Establishing adequate comparisons of mortality rates with past studies is challenging due to the different methodologies adopted. While we considered all-cause in-hospital mortality, previous studies mainly assessed mortality at fixed time points (30- and 90-day rates), with the exception of Munita JM et al.22 In this study, which evaluated C/T treatment for serious infections caused by carbapenem-resistant P. aeruginosa, a lower all-cause in-hospital mortality rate was observed (22.8% vs. 34.4% in our case series). When compared to the studies assessing fixed time point mortality, the in-hospital mortality rate obtained in our case series was higher than the 30-day mortality rates (10.0%–27.6%)1,20,21 and lower than the 90-day mortality rate (48%)21 reported. The patients’ characteristics should be taken into account when interpreting mortality results, as they allow us to infer about the clinical presentation severity of the patients included in this case series. Specifically, included patients were mostly over 60 years old and approximately 32% had cancer. Moreover, in an appreciable proportion of treatment courses, patients were immunosuppressed (39.1%) and presented with bacteremia (29.7%), coinfection with other pathogens (35.5%), and ventilator-dependent respiratory failure (31.3%).

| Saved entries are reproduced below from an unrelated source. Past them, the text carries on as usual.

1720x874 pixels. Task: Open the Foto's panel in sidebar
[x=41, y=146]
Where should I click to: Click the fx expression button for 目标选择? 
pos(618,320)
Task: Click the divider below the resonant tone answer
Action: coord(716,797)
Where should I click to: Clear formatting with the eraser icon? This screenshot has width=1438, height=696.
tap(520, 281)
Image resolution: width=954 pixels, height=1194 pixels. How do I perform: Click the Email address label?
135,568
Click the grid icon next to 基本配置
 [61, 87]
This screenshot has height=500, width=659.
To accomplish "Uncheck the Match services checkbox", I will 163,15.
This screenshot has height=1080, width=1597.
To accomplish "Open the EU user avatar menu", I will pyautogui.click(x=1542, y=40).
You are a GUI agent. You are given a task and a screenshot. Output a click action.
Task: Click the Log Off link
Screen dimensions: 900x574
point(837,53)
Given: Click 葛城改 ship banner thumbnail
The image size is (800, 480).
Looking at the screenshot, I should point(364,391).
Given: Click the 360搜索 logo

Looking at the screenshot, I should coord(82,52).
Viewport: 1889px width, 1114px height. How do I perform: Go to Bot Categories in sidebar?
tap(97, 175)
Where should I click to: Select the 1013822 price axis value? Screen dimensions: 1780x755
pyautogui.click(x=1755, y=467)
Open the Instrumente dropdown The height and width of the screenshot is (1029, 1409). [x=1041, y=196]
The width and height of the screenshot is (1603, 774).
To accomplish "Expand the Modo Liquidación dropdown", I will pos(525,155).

This case series has some limitations. First, it is limited by the retrospective nature of the data and the reliance on medical records to determine clinical and microbiological outcomes. Second, though multiple hospitals participated in this series, our findings might not be representative of other institutions across Portugal. Third, the cases herein reported pertain only to patients treated for at least 72h with C/T during the hospitalization. As a result, more severe cases (e.g., patients who died prior to completing 72h of the antibiotic course) were excluded from this case series. Lastly, as only all-cause in-hospital mortality was collected, it's not possible to determine the proportion of deaths that were due to P. aeruginosa infection.

In conclusion, the present case series contributes to the body of evidence suggesting that C/T is an effective and safe option for treating P. aeruginosa infections, namely those caused by XDR strains, both when used as mono- or combination therapy. Our results are relevant to physicians responsible for the management of in-hospital patients presenting with infections caused by this pathogen.

Funding

This research did not receive any specific grant from funding agencies in the public, commercial, or not-for-profit sectors.

Conflict of Interest

Dr. Mimoso Santos reports personal fees and non-financial support from Pfizer, MSD and Gilead, outside the submitted work. Dr. André reports personal fees and non-financial support from Pfizer and MSD, outside the submitter work. Dr. Lino reports personal fees and non-financial support from MSD, Gilead, ViiV and Pfizer, outside the submitted work. Dr. Froes reports personal fees and non-financial support from Pfizer, MSD, Sanofi, AstraZeneca and Novartis, outside the submitted work. Dr. Leitão and Dr. Lemos have no relevant financial or non-financial interests to disclose.

Acknowledgements

Statistical support was provided by Vera Vicente of CTI Clinical Trial & Consulting Services and medical writing and editorial assistance was provided by Diogo Ribeiro of CTI Clinical Trial & Consulting Services.